### Work task
From the listing below, pull out every line where the string "pencil" appears.

Content starts

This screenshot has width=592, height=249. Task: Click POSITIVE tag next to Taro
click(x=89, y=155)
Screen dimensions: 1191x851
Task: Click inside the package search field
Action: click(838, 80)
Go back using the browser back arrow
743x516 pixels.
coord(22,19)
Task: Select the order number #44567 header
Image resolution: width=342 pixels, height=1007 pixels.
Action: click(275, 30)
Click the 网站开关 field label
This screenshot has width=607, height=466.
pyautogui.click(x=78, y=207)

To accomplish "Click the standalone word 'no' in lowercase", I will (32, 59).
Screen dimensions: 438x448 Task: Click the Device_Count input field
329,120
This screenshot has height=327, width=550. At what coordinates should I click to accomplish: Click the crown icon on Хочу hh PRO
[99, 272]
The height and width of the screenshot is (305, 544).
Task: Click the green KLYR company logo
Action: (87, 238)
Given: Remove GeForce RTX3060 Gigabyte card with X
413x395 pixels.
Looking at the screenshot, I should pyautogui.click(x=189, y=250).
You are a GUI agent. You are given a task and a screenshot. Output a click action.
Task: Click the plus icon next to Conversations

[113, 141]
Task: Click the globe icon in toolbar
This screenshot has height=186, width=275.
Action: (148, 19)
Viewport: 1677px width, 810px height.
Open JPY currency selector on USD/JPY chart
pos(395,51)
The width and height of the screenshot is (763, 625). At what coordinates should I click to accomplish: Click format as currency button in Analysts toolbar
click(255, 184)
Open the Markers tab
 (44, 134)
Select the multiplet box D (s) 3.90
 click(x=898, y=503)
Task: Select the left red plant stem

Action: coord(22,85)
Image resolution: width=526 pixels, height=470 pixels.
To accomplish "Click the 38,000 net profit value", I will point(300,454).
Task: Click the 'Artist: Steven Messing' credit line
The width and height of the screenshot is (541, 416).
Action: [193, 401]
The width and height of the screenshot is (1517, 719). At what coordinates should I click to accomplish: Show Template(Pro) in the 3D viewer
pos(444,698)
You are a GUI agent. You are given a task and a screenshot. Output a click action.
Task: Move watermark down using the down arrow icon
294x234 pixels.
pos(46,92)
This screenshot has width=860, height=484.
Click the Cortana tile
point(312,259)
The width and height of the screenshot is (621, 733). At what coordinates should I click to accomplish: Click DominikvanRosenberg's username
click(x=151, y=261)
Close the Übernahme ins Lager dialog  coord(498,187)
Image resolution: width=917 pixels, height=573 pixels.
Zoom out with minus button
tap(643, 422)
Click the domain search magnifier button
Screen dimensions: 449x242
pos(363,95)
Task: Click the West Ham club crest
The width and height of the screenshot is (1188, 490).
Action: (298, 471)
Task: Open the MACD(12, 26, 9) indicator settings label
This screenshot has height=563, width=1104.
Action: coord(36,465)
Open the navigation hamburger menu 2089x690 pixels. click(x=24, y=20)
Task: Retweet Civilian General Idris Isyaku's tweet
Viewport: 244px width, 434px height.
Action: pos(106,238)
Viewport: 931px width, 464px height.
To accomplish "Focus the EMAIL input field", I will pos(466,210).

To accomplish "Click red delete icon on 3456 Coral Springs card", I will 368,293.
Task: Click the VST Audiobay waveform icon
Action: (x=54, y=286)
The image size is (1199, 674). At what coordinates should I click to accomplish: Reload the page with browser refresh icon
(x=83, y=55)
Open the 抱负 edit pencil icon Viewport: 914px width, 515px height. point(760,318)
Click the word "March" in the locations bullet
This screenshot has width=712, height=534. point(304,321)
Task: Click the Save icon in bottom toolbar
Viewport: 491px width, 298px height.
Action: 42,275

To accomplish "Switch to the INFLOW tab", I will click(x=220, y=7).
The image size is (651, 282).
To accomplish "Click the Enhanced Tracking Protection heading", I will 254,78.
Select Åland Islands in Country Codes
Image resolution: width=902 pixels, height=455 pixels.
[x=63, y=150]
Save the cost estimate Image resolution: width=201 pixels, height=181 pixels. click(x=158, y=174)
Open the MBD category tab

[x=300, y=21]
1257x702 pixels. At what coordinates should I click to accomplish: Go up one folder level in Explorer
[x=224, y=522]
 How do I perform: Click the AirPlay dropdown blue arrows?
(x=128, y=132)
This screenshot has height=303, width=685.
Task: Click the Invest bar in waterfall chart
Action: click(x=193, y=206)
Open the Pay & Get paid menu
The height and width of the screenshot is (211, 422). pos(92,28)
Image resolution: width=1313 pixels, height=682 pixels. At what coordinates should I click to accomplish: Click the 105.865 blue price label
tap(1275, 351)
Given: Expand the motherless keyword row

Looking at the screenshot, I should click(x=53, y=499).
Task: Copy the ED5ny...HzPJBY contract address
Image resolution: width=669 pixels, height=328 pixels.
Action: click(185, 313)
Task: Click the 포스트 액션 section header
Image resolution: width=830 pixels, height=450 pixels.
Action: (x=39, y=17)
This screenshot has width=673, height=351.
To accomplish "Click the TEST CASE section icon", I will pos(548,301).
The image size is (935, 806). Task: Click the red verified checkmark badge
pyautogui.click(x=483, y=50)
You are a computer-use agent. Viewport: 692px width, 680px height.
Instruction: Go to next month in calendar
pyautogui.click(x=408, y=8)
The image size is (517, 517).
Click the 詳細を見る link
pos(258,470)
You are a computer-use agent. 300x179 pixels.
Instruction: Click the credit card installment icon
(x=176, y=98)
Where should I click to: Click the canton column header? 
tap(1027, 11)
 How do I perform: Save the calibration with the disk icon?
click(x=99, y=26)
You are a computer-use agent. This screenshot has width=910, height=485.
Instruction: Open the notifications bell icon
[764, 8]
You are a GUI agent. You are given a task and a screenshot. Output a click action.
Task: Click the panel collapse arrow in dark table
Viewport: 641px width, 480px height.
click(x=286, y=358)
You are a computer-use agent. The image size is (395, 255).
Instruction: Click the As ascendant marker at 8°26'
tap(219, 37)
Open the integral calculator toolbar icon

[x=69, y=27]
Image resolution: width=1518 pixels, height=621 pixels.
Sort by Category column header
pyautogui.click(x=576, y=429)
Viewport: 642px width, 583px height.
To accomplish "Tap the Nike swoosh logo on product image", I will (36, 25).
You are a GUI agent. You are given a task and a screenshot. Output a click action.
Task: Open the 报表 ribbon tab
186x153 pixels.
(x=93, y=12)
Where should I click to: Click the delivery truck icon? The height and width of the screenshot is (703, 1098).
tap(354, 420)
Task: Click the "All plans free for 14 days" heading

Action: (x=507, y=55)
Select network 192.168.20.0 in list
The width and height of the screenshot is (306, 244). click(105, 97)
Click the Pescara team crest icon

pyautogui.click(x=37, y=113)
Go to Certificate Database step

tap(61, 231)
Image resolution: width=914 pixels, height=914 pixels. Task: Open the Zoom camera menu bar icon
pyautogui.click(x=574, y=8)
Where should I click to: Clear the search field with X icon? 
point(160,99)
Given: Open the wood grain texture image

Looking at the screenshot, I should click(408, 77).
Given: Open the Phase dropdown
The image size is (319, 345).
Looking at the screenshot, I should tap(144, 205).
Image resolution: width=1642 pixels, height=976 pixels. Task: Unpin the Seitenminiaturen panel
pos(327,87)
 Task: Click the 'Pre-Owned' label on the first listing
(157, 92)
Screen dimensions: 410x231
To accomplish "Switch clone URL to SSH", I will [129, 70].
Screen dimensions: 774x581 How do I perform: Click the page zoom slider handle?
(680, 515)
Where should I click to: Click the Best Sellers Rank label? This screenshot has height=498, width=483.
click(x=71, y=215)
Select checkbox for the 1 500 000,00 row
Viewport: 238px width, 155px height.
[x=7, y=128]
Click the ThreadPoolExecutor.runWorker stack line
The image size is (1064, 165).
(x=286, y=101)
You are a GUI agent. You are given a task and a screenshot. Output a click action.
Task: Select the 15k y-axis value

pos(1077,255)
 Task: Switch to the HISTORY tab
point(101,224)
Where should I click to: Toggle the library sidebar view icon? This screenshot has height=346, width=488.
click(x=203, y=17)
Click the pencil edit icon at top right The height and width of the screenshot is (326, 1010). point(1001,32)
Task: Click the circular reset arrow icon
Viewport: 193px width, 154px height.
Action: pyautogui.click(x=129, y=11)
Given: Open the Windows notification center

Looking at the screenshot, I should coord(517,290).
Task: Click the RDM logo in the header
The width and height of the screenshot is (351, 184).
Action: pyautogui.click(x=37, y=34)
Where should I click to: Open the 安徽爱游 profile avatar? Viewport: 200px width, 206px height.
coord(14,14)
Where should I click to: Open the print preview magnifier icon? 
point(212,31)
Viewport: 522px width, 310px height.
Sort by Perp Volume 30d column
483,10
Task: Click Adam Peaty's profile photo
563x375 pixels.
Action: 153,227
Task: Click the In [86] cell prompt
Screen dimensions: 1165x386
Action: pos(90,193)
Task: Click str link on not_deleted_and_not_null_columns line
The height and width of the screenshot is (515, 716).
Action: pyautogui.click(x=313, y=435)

Content ends

### Solution to this problem
Open the 抱负 edit pencil icon Viewport: 914px width, 515px height. point(760,318)
Click the pencil edit icon at top right The height and width of the screenshot is (326, 1010). point(1001,32)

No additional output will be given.